I suppose the piece you are most likely interested in is the part which receives a query from the user, turns that into a set of terms to be looked up in the index, collects the list of documents that match the set of terms in the query, and then scores each document according to relevance, before then sending the highest scoring 10 back the browser. But even that is a whole bunch of algorithms. The scoring is what interests content publishers the most, because they want their pages to come back in the first page of results for any relevant query. There are papers published about PageRank and there are some common sense things that seem pretty obvious to do in order to eliminate irrelevant pages. But there are also the algorithms used to ask a large number of hosts sitting behind the web server to return a set of matching documents, and the algorithms used to merge the lists from each of those hosts. Then there are the load balancing algorithms used to ensure that content is spread amongst the cluster in a manner that prevents individual hosts from being overloaded when particular searches get popular. And there is the caching of results, of course. That stuff tends to be more interesting to software and systems engineers, with page rank simply being a single line item in a vastly more complex system - the details of which are almost irrelevant so long as you feed a document in and get a score out.

My point, I guess, is that Google Search is a MASSIVELY complicated system and there is no one algorithm that describes it. Google is leveraging several decades of engineering know-how with regard to building high performance, highly scalable web serving systems, much of which has been pushed to new extremes internally by the sheer scale of google's requirements. Additionally, there is the established science of Information retrieval, which digs into optimizing the mechanisms by which you can structure extremely large datasets and then look up information within them via optimally fast algorithms (there is usually some trade off between speed, dataset size, and cost. The science is all about finding the sweet spot between them for your particular application). Much of the basic search engine functionality is based on textbook concepts in information retrieval, with significant innovation added by internal constraints driven by the sheer scale of google's operation. PageRank itself is just one small part of what is necessary to serve up a page of search results. I haven't even addressed all of google's additional functionality such as placing relevant ads on the search results page, parsing natural language into a formal query language (try asking google natural language questions such as "what is the circumference of the earth" and see what happens), pagination, etc.

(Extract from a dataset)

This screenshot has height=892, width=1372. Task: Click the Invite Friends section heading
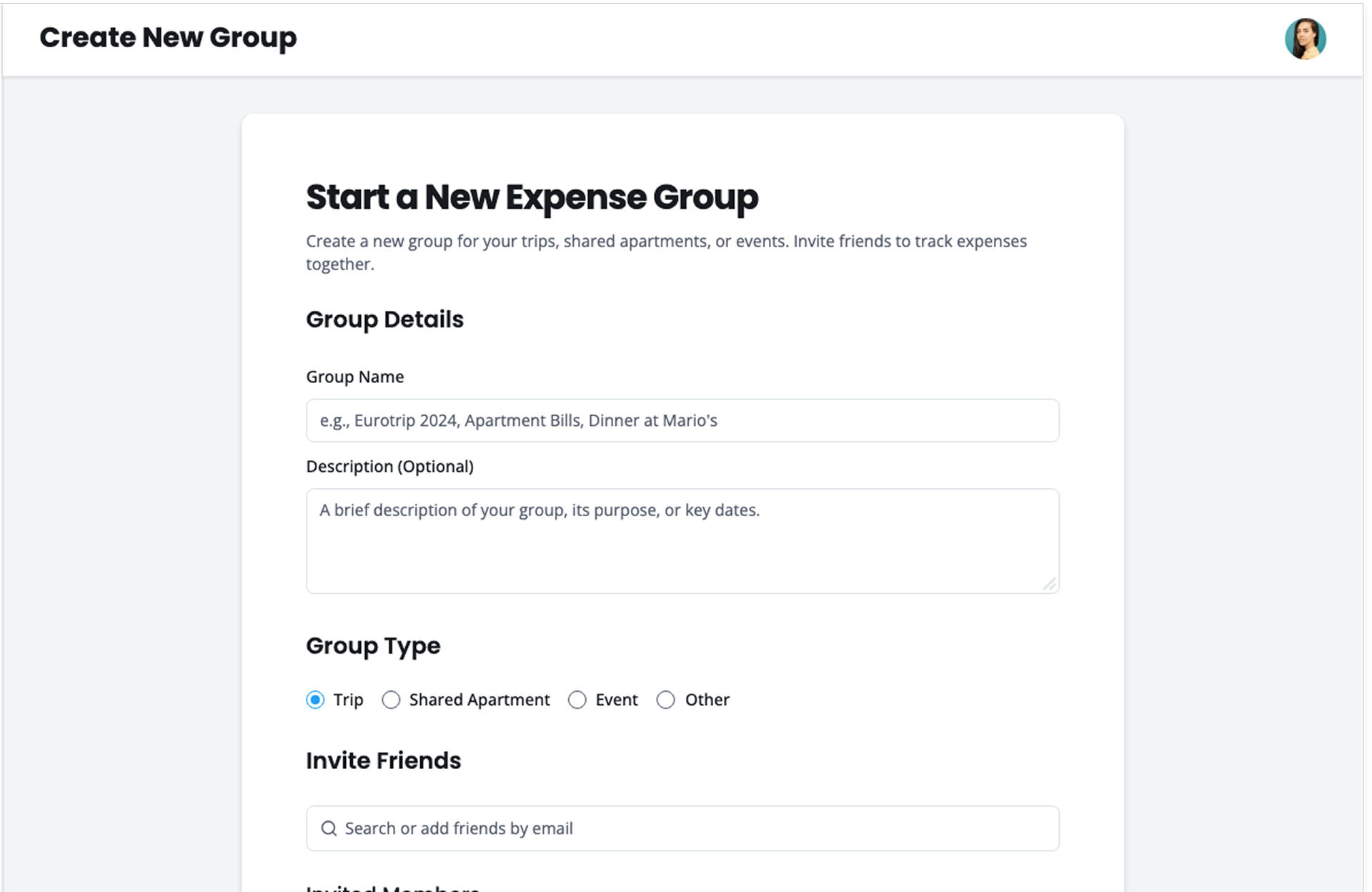point(383,760)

There are really only a couple of ways you can learn the details of what you are asking. First, simply acquire a decade or two of software and systems engineering experience, hopefully mostly in the context of large scale web serving. If you do that, you can almost certainly make reasonably accurate guesses as to what the architecture within google probably looks like. Alternatively, go looking for a job at a search engine company. Google is not at all shy about exposing the family jewels to internal engineers, even if they aren't working directly on search. There are small details, such as the internals of the page rank black box, which are kept to a limited distribution of folks who actually need to make changes to that code, but for the most part, everyone at google can see the source code and read the documentation to every project within the company. The architecture of search is covered, at least from a high altitude perspective, in new employee training within your first week at the company.

Finally, google publishes the details of a fair bit of its research, including details of some of its more innovative algorithmic and architectural advances. Search for the white papers that describe the Google File System, BigTable, MapReduce, and others.

GFS - Page on googleusercontent.com
BigTable - Google Research Publication: BigTable
MapReduce - http://static.googleusercontent....

Google Research - Research at Google
Google Research on Algorithms and Theory - Algorithms and Theory
Note that there is a link to videos of TechTalks on those subjects from that page. Those may be easier to consume than academic papers.

Much of the content at the GoogleResearch website is going to be incomprehensible to someone without graduate degree knowledge of specific topics in computer science, but some of it is also quite easy to comprehend with just a basic understanding of CS and math. The GFS, BigTable, and MapReduce papers fall in that category, I think. And while none of those papers are particularly up to date with the state of the art within google, they do give plenty of information sufficient to help you understand the basic scalability and redundancy solutions that are in use within the company today, even if they have been significantly refined and added to over the years. They are certainly required reading for anyone thinking about interviewing for a technical position at the company.